AT WHAT POINT IN TIME SHOULD THE MEASURED MILE BEGIN?
Figure No. 1 below shows the original Measured Mile graphic, wherein the “measured mile” starts at Point A, three months into the work after 30% progress has been achieved very inefficiently. Holloway Consulting’s experience as a construction labor productivity expert has shown that the methodology described in the original 1986 article and employed unsuccessfully on many occasions thereafter is deeply flawed, because virtually all of the inefficient man-hours incurred prior to the start of the measured mile would be non-compensable and fall to the contractor’s account.
Original Measured Mile – Figure No. 1
As shown in Figure No. 2 below, a more reasonable approach for a construction labor productivity expert would be to first establish a defensible measured mile or rate of labor performance or labor productivity. That rate of performance should then be started at 0,0 point on the X-Y axis of the chart and projected forward to the substantial completion of the work. The Measured Mile analysis should then reflect the fundamental premise of this construction labor productivity analysis method — the work at issue could have been completed at the rate of production upon which the “mile” is based, without unreasonably penalizing the construction contractor for the consequences of “when” the mile started and ended.

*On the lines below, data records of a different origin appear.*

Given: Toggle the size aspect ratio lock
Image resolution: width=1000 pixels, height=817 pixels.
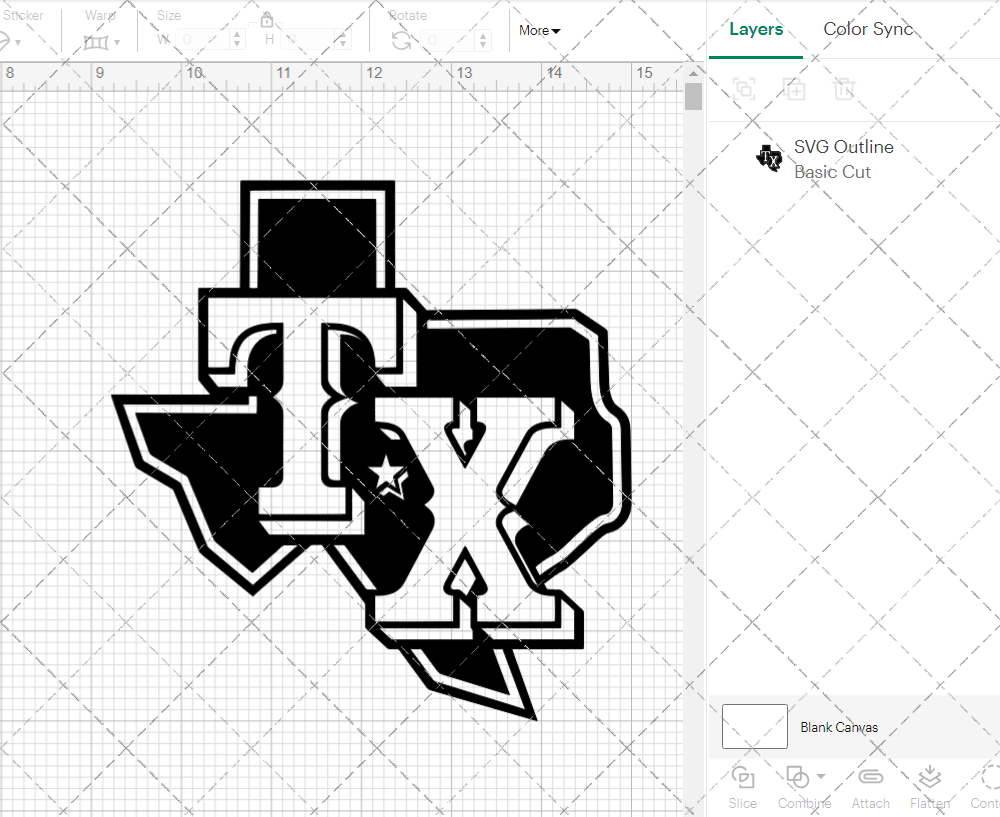Looking at the screenshot, I should pos(267,19).
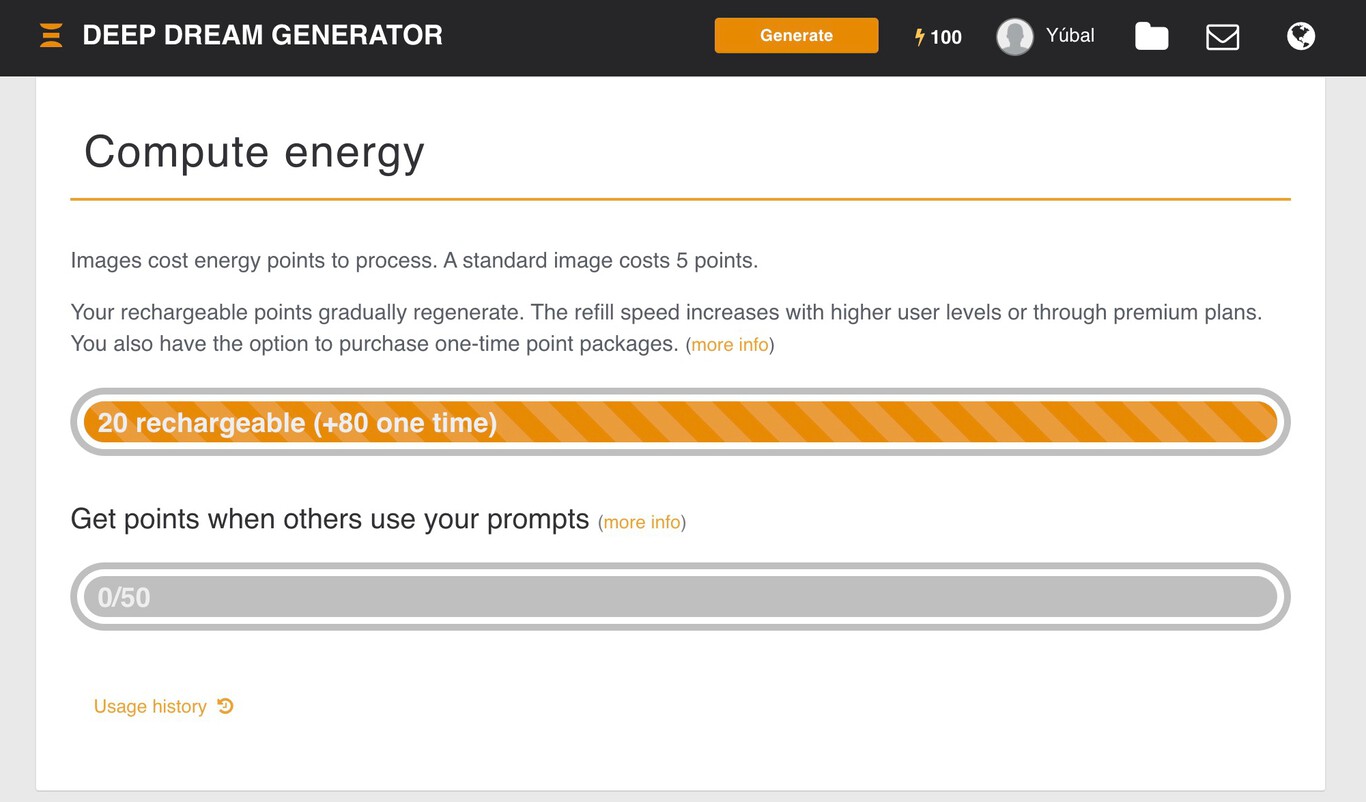Click the 100 energy points counter
This screenshot has height=802, width=1366.
946,37
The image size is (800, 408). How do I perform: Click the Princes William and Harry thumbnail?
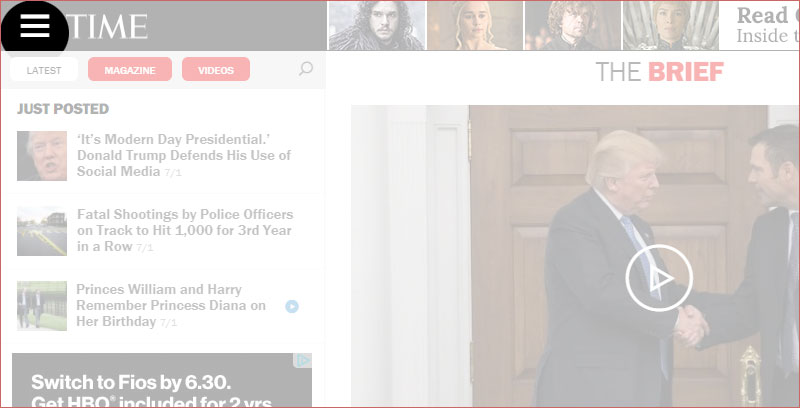[42, 305]
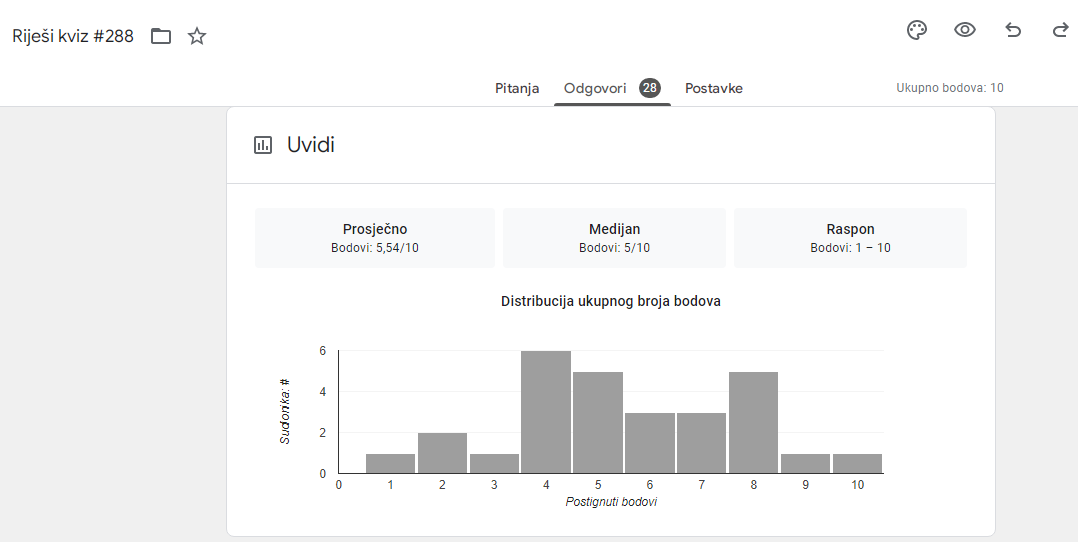Click the Medijan score card
This screenshot has width=1078, height=542.
[614, 238]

Revised Measured Mile – Figure No. 2
The original 1986 article by Dwight Zink also proposed that the first and last 10% of the work, “are not valid because they are build-up and tail-out and are not representative of expected or average sustained costs.” While this statement may have represented the original author’s opinion, experience on over $20 billion of construction indicates that there is no analytical basis for these percentages. Many experts are in agreement that build-up and tail-out often occurs, but their rates and durations vary from project to project.